OAuth 2.0 と JWT 関連 RFC

個人的な調査のために OAuth 2.0 と JWT 関連 RFC を発行日順に並べた。

RFC6749 — The OAuth 2.0 Authorization Framework

2012 年 10 月

OAuth 1.0a に代わる新たな認証基盤 OAuth 2.0 のコアを規定しており、特筆すべき点がいくつかある。

  • access_token の内容は規定されておらず、ベンダーに委ねられている
    • JWS でもなんでもいい
  • リソースサーバーに access_token を渡す方法は規定されていない(同月発行の RFC6750 で規定された)

Authorization Grant

トークンエンドポイントでaccess_tokenを発行してもらう際に使用できる Grant (許可証)は、提案中の拡張仕様を含めて 5 つある。

  1. Authorization Code Grant: RFC6749 – Section 1.3.1
    1. grant_type=authorization_code
    2. Authorization Code Grant with PKCE
  2. Implicit Flow: RFC6749 – Section 1.3.2
    1. もともと CORS (Cross Origin Resource Sharing) が登場する以前の SPA で、POST リクエストを回避しつつ Access Token を得る"妥協案"として策定された
    2. CSRF 耐性が無い (RFC6819 - Section 4.4.2.5)ため、使うべきではない
  3. Resource Owner Password Credentials Grant: RFC6749 – Section 1.3.3
    1. 直接パスワードで認証する形式
  4. Client Credentials Grant: RFC6749 – Section 1.3.4
    1. クライアントシークレットでトークンを取得する形式。
  5. Device Grant: RFC Draft — OAuth 2.0 Device Authorization Grant
    1. 入力機器が無い場合もある組み込みデバイス向けの認証フロー

RFC6750 — The OAuth 2.0 Authorization Framework: Bearer Token Usage

2012 年 10 月

OAuth 2.0 において、access_tokenをリソースサーバーに渡す手法を規定する。

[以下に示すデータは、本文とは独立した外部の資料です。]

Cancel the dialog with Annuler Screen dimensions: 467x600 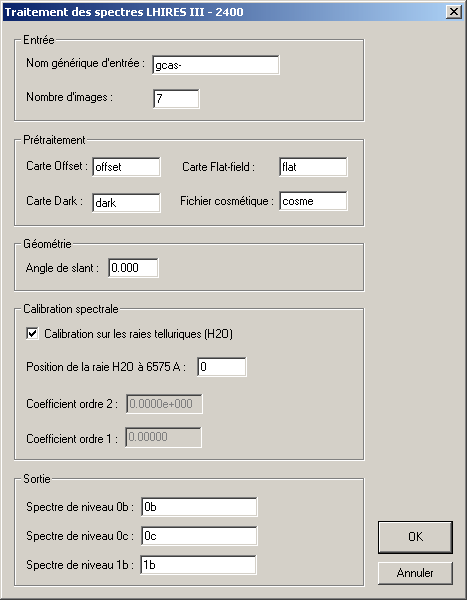(415, 573)
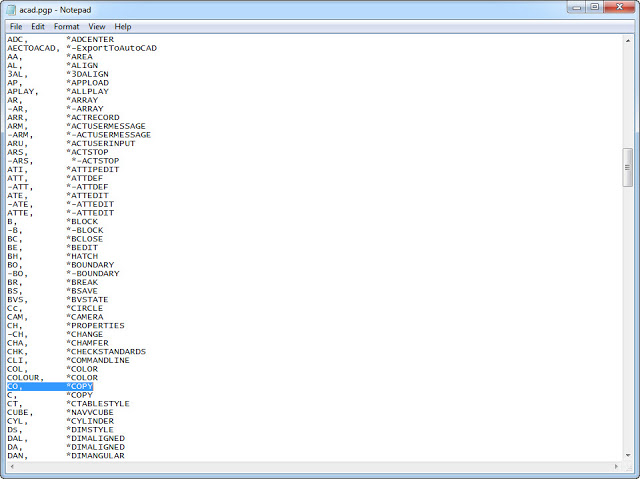Screen dimensions: 640x479
Task: Close the acad.pgp Notepad window
Action: [620, 7]
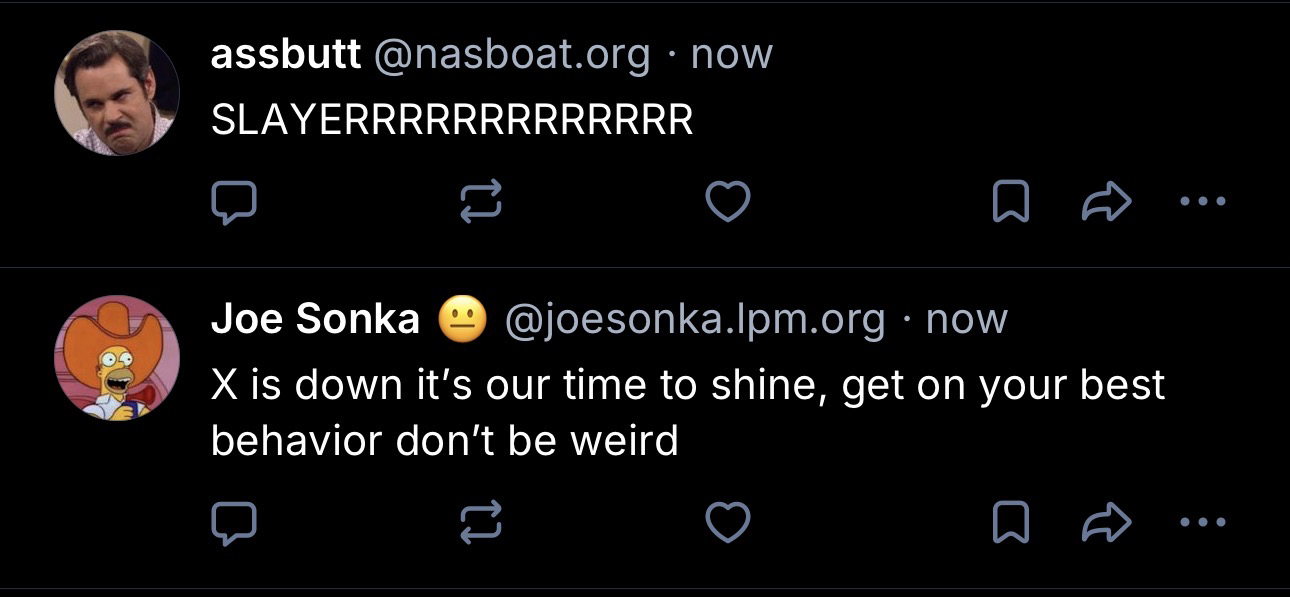Like Joe Sonka's post
Viewport: 1290px width, 597px height.
pyautogui.click(x=728, y=521)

OAuth 2.0 JWT Bearer Token Flowではない

手法として 3 つが挙げられている。

  1. Bearer Token (SHOULD)
  2. Form Encoded Parameters (SHOULD NOT)
  3. URI Query Parameters (SHOULD NOT)

OIDC — OpenID Connect Core 1.0

2014 年 11 月

OAuth 2.0 の上にいくつか仕様を足したサブセットで、OAuth (Authorization)に Authentication の機能を付与した画期的なプロトコル。

RFC7515 — JSON Web Signature (JWS)

2015 年 5 月

JSON ベースの署名プロトコル。

RFC7516 — JSON Web Encryption (JWE)

2015 年 5 月

JSON ベースの暗号化プロトコル。

RFC7517 — JSON Web Key (JWK)

2015 年 5 月

JWT の署名チェックに用いる公開鍵を配信するためのプロトコル。

RFC7518 — JSON Web Algorithms (JWA)

2015 年 5 月

JWS、JWE、JWK で利用されるアルゴリズム (alg)やその他プロパティを規定する。

RFC7519 — JSON Web Token (JWT)

2015 年 5 月

JWT は JSON を利用して Assertion を生成するための仕様。

RFC7521 — Assertion Framework for OAuth 2.0 Client Authentication and Authorization Grants

2015 年 5 月

任意の Assertion を OAuth 2.0 Client Authentication の Client Credentials として使ったり、あるいは Authorization Grant として Access Token と交換するための仕様。

トークンエンドポイントに強化されたクライアント認証を付与する。続く RFC で、それぞれ SAML と JWT を使用したパターンを規定している。

OAuth 2.0 JWT Bearer Token Flowとも呼ばれている。

  • RFC7522 — Security Assertion Markup Language (SAML) 2.0 Profile for OAuth 2.0 Client Authentication and Authorization Grants (2015 年 5 月)
  • RFC7523 — JSON Web Token (JWT) Profile for OAuth 2.0 Client Authentication and Authorization Grants (2015 年 5 月)

2015 年 5 月 https://tools.ietf.org/html/rfc7523

RFC Draft — JSON Web Token (JWT) Profile for OAuth 2.0 Access Tokens

2019 年 7 月

リソースサーバーへ渡す Access Token に JWT を使用することを定めている。